GBAtemp. Not much. I got caught by my parents for downloading a Daft Punk CD. I didn't get punished though, just a warning about me infecting my laptop. Yeah, right.


----------



## Ikki (Feb 16, 2011)

4chan.


----------



## Raika (Feb 16, 2011)

Joining GBAtemp...

Derp.

Just kidding.

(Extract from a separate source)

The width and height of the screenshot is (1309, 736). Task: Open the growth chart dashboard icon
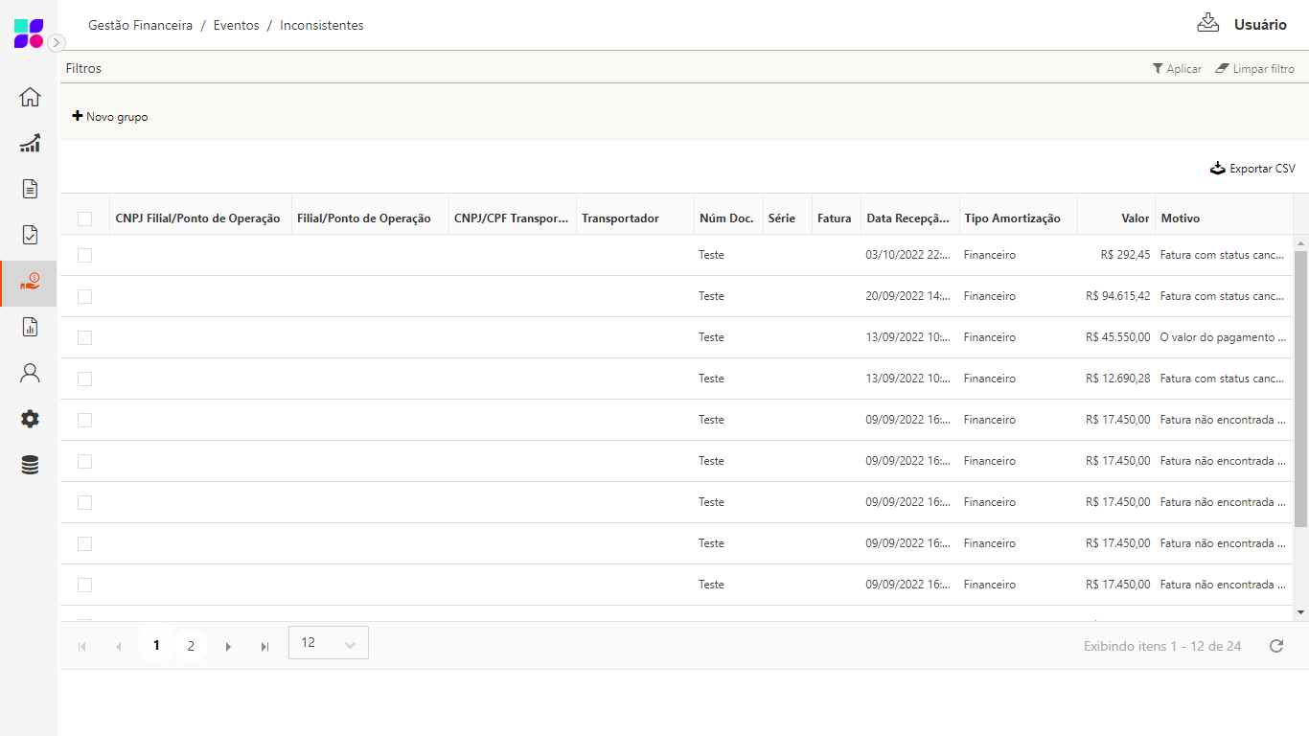(x=30, y=143)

I searched for "undesirable" stuff (undesirable for parents anyway) while on my mother's computer a few years ago, and back then I didn't know how to delete the Internet history... I panicked, but somehow I managed to figure out how to delete the history before my mother came home. :3 The hidden potential of mankind in a desperate situation, lol.


----------



## Recorderdude (Feb 16, 2011)

going to a SEWING website around hallloween with unprotected IE. It had an awful rogue antivirus that stuck in my PC for months until I finally deleted it by removing all of its privelleges.


----------



## Fellow (Feb 16, 2011)

Register to any forum.


----------



## brianBTB (Feb 16, 2011)

And all these years I thought I was the only person who had fucked up on the internet...


----------



## The Pi (Feb 16, 2011)

Making a facebook. I'm a stalker now


----------



## bowlofspiders (Feb 16, 2011)

The Pi said:
			
		

> Making a facebook. I'm a stalker now


To bad you can't stalk some random guy!
Ontopic: My biggest screw up was making a Facebook


----------



## brianBTB (Feb 16, 2011)

somerandomguyO_O said:
			
		

> The Pi said:
> 
> 
> 
> ...


_ THAT _ is your biggest mistake ever on the web????


----------



## bowlofspiders (Feb 16, 2011)

brianBTB said:
			
		

> somerandomguyO_O said:
> 
> 
> 
> ...


Yes. I'm a little angel "halo"


----------



## brianBTB (Feb 16, 2011)

somerandomguyO_O said:
			
		

> brianBTB said:
> 
> 
> 
> ...


LOL
Anyway if we keep quoting eachother there is gonna be one heluva quote box by the end...


----------



## godreborn (Feb 16, 2011)

deliberately starting a flame war.  of course, I've done that numerous times.  I wouldn't really say it's a screw up though as I found it funny.  personally, I think if u can't accept other people's opinions u shouldn't be on the internet.


----------



## Paka (Feb 16, 2011)

Going on a site at work that had hit a home computer with malware already... they said the ads causing it were removed; should have known better!  
	

	
	
		
		

		
		
	


	




  Also, early on in my internet experience, being a little too trusting of some "friends." I keep my guard up more these days.


----------



## DJ91990 (Feb 16, 2011)

My biggest internet screw up was making a Twitter, now people don't stop following me...ever. It is a bother to have EVERY FOLLOWER know what you are doing at every exact second!


----------



## The Catboy (Feb 16, 2011)

Limewire, the end


----------



## TheViolentOne (Feb 16, 2011)

Ramonra said:
			
		

> 4chan.



ahahah exactly! 

umm the worst thing I've ever done on internet was....saying "fuck" on some romsite that I really shouldn't name because it could earn me a warn I guess... 
	

	
	
		
		

		
		
	


	




edit: I just checked 4chan and woah! it's banned in my country! ....(I mean not country ...sony colony)


----------



## The Catboy (Feb 16, 2011)

I forgot one >.< Making a yahoo account. Worst mistake ever!


----------



## Canonbeat234 (Feb 16, 2011)

Let's see...*turning my flipchart with a list of fails*

1. Chatting with a cool person who delibrately sent viruses to the computer when I was 11. 
*2. Rping aka Roleplaying* This has cause me to get into trouble WAY too many times.
3. Fanfiction
4. Limewire
5. Porn/Hentai *Facepalm*
6. Epic fail on trolling.


----------



## Law (Feb 16, 2011)

You can't make mistakes on the Internet because none of it actually matters.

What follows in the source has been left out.